__RECORDS PROVIDED__:
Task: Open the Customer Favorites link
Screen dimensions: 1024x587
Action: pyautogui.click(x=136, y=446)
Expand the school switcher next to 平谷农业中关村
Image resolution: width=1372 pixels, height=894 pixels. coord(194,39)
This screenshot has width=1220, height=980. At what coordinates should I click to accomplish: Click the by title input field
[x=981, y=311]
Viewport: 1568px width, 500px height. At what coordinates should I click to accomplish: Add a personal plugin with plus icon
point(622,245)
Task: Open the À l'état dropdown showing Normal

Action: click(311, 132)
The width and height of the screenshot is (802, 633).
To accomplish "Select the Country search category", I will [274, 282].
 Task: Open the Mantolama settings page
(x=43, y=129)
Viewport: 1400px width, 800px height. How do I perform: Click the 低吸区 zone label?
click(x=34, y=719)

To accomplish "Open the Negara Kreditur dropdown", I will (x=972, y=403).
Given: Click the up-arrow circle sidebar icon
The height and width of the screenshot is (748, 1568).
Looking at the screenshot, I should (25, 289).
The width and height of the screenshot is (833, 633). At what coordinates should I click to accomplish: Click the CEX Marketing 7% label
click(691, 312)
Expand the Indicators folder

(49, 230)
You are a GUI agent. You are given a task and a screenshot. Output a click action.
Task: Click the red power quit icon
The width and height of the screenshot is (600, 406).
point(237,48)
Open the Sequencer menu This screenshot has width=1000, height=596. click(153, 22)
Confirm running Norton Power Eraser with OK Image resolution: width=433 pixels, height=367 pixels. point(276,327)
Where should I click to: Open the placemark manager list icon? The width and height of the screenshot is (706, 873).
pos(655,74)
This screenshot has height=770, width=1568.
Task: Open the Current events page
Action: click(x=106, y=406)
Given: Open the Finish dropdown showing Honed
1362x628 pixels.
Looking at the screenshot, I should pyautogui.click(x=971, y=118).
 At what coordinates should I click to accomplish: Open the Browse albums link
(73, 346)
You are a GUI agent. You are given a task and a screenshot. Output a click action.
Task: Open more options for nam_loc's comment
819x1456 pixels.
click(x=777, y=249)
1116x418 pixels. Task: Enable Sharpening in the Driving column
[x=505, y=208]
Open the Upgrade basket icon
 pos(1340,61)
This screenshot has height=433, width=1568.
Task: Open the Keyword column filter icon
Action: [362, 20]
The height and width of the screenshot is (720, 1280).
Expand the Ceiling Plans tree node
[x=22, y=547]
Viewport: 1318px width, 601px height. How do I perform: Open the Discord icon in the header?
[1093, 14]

__INSTRUCTIONS FOR THE TASK__: Please transcribe exactly the lines above from the line that has "Expand the school switcher next to 平谷农业中关村" up to and including the line that has "Confirm running Norton"; no other line belongs in the answer.

__OUTPUT BELOW__:
Expand the school switcher next to 平谷农业中关村
Image resolution: width=1372 pixels, height=894 pixels. coord(194,39)
This screenshot has width=1220, height=980. At what coordinates should I click to accomplish: Click the by title input field
[x=981, y=311]
Viewport: 1568px width, 500px height. At what coordinates should I click to accomplish: Add a personal plugin with plus icon
point(622,245)
Task: Open the À l'état dropdown showing Normal

Action: click(311, 132)
The width and height of the screenshot is (802, 633).
To accomplish "Select the Country search category", I will [274, 282].
 Task: Open the Mantolama settings page
(x=43, y=129)
Viewport: 1400px width, 800px height. How do I perform: Click the 低吸区 zone label?
click(x=34, y=719)

To accomplish "Open the Negara Kreditur dropdown", I will (x=972, y=403).
Given: Click the up-arrow circle sidebar icon
The height and width of the screenshot is (748, 1568).
Looking at the screenshot, I should (25, 289).
The width and height of the screenshot is (833, 633). At what coordinates should I click to accomplish: Click the CEX Marketing 7% label
click(691, 312)
Expand the Indicators folder

(49, 230)
You are a GUI agent. You are given a task and a screenshot. Output a click action.
Task: Click the red power quit icon
The width and height of the screenshot is (600, 406).
point(237,48)
Open the Sequencer menu This screenshot has width=1000, height=596. click(153, 22)
Confirm running Norton Power Eraser with OK Image resolution: width=433 pixels, height=367 pixels. point(276,327)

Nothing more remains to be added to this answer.